**Working data:**
--- START ---

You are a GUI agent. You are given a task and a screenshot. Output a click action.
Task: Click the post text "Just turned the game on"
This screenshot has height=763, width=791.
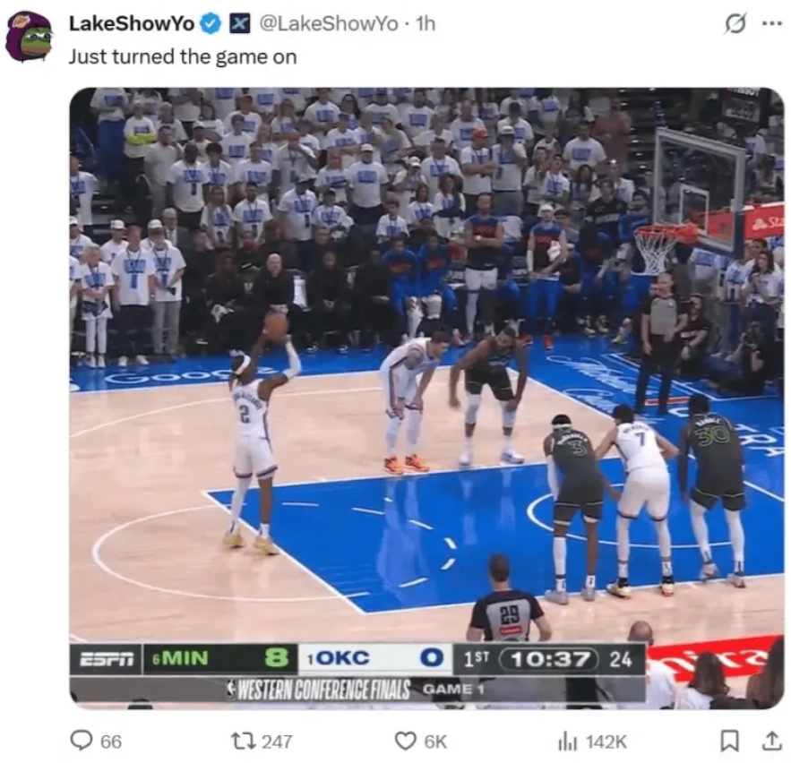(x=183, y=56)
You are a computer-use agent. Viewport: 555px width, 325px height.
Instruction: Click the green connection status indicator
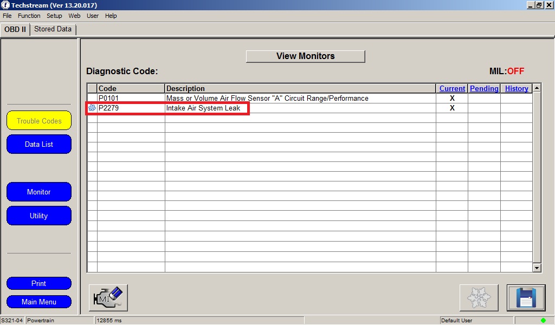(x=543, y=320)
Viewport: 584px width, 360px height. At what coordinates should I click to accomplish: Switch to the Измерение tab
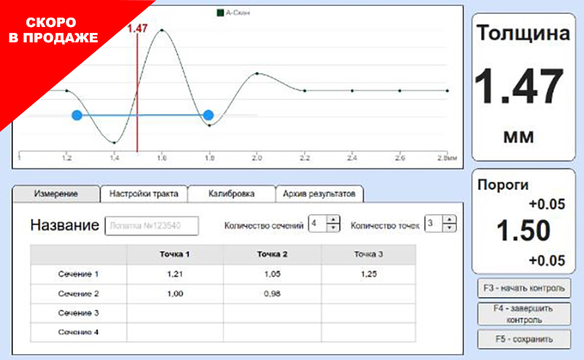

--- END ---

**Your objective:** Scan the listing above and report how many of its lines hold the word "agent", giving the number only.

**Written solution:** 2